If the home itself is aging, it may need some repair and remodeling to make it weathertight, safe and structurally sound. More to the point, it may need to adapt to the changing needs of aging residents. Whether it is a detached house, a condominium, a mother-in-law suite, or a rental unit marketed to seniors, what are some common problems and solutions for those who are fixing to stay put?
 
The AARP, which publishes a magazine filled with useful advice for the over-fifty set, also produced a book, the AARP Guide to Revitalizing Your Home: Beautiful Living for the Second Half of Life, by Rosemary Bakker. Bakker is an interior designer and research associate in design for the elderly at Weill Cornell Medical College in New York City.
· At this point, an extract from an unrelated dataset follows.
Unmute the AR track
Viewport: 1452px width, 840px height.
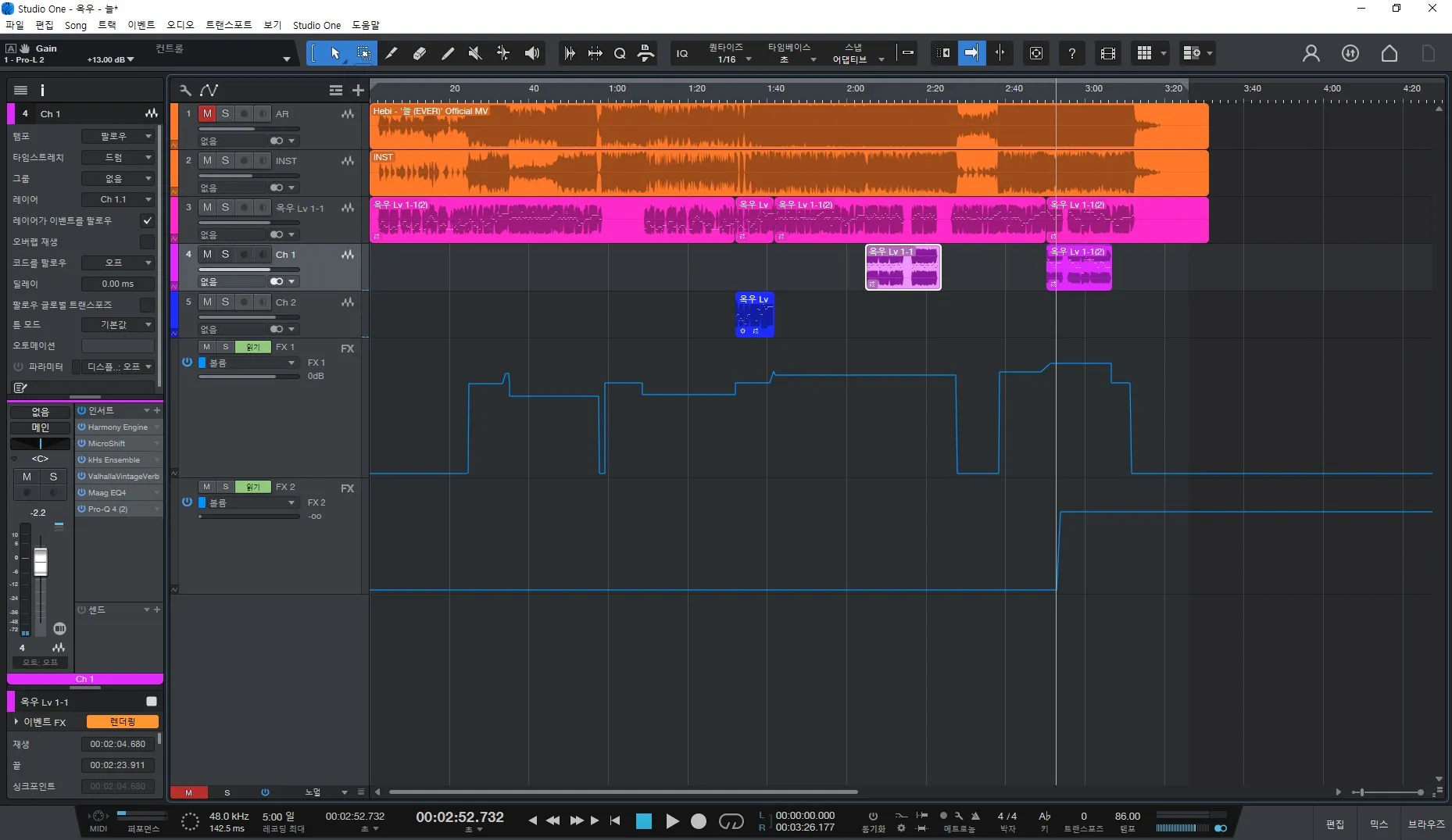pyautogui.click(x=207, y=114)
Her overall message is that a residence can be both accessible to those with disabilities and aesthetically pleasing, and the book describes practical ways to achieve this result.
 
Decades of regulation and architectural practice in handicapped accessibility, barrier-free design, needs of the elderly, and design for types of disability have merged in what is now called universal design. This approach recognizes that design for people in wheelchairs is not enough, and that making all spaces accessible is better than dividing the disabled from the mainstream population. For an extended family, there is clearly an advantage in keeping grandma in the loop. A non-technical book that addresses the topic this way is Knack Universal Design: A Step-by-Step Guide to Modifying Your Home for Comfortable, Accessible Living, by Barbara Krueger and Nika Stewart. Knack is a series of how-to books on every conceivable aspect of living, and Krueger is a marketing expert on housing for seniors.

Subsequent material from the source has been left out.